Scenarios of PIL’s possible acquisition by COSCO have raised again, after Singamas’s sale of its largest container manufacturing factories to the Chinese giant. PIL’s 41% owned subsidiary Singamas took the crucial decision and all eyes are again on the Singapore-based carrier.
It’s not the first time that the two companies – COSCO and PIL – are involved in that kind of rumors.
As the relations between the two companies are warm enough, COSCO is considered to be the front-runner, in case of PIL will decide to seek for possible buyers. With an acquisition of PIL, COSCO would get much closer to MSC – second largest ocean carrier – in terms of TEUs capacity. We don’t know yet if that is enough for COSCO to make a more aggressive move in order to acquire PIL.
However, PIL has repeatedly denied that it is for sale. In that respect, PIL managing director SS Teo in a CNBC interview in November noted: “We are going to have more cooperation which we will announce soon. But so far, I think the relationship and cooperation is better when we are separate. Sometimes, when you’re friends, you worked together better, sometimes, when you are family, you may not work together so well.”

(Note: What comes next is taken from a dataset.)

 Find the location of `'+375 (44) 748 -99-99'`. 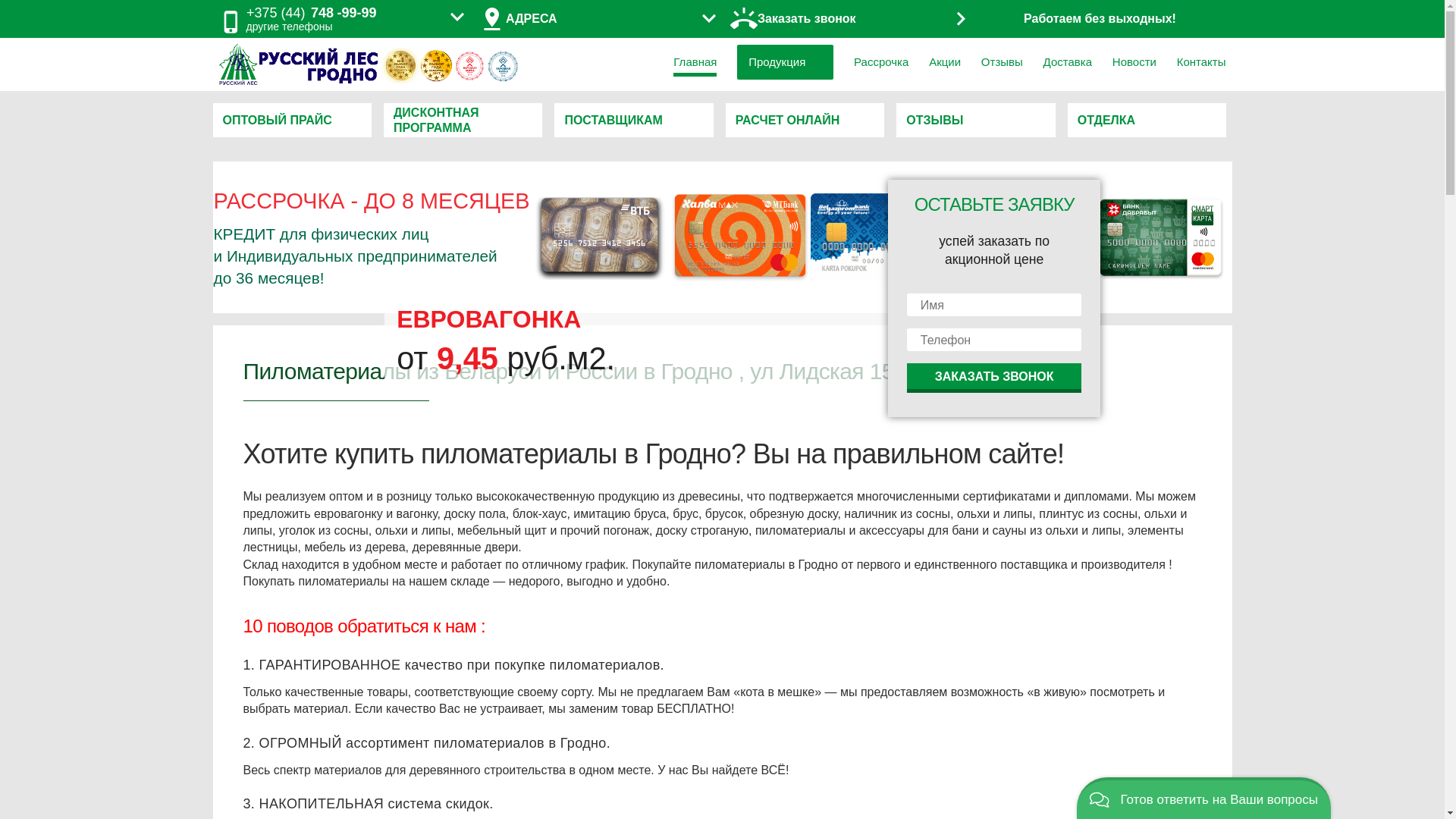

'+375 (44) 748 -99-99' is located at coordinates (311, 13).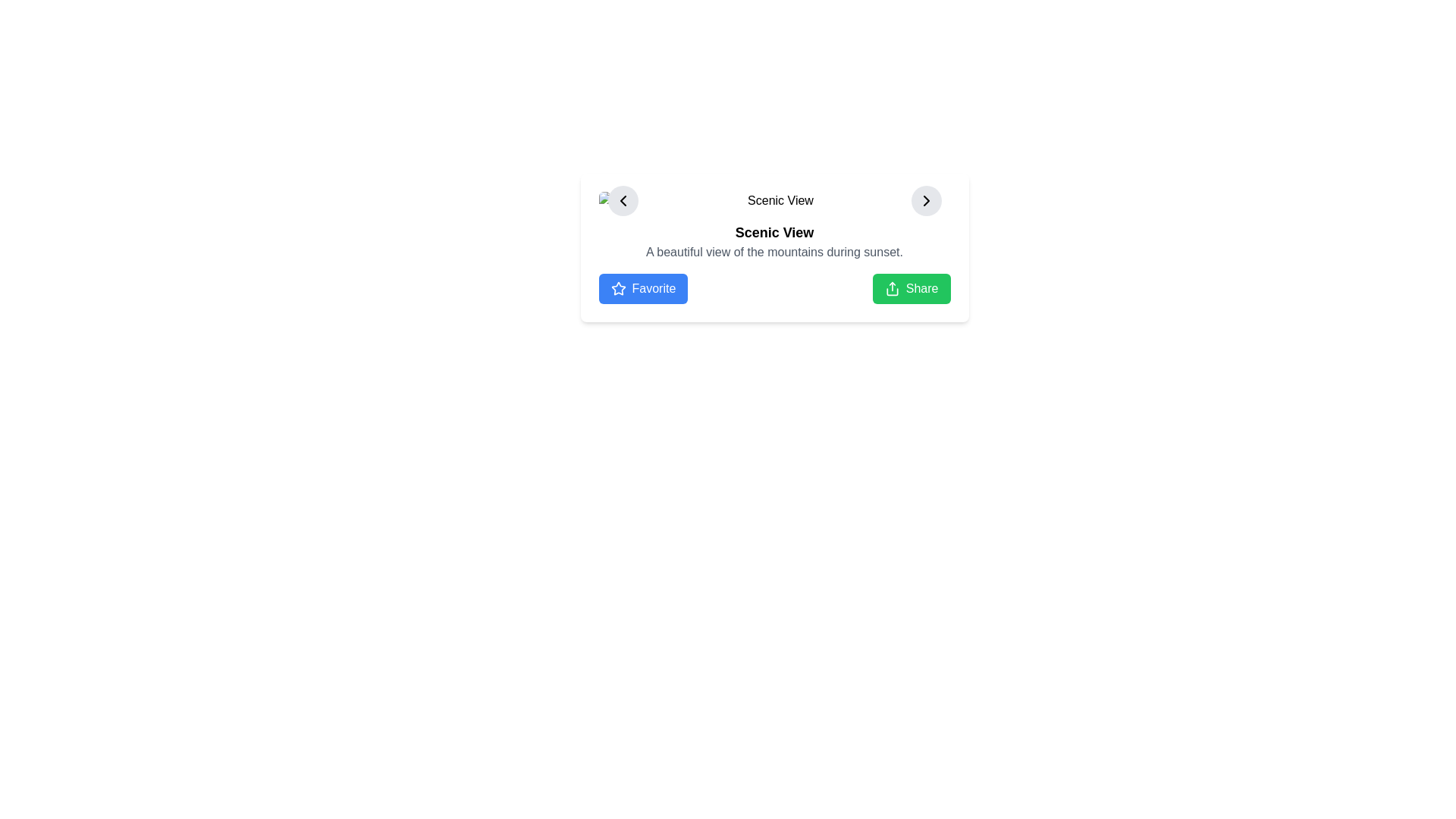  Describe the element at coordinates (618, 289) in the screenshot. I see `the star-shaped icon located to the left of the 'Favorite' label within the blue button` at that location.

PIL seems to enjoy the strong relationships with the Chinese giant, but to prefer its independence for now.
It’s interesting to see the next COSCO’s steps. The third largest shipping company theoretically has two choices. The first – and probably the safe one – is to remain patient and keep taking the advantages from the close ties with PIL. The second one is to try to takeover PIL, making a proposal.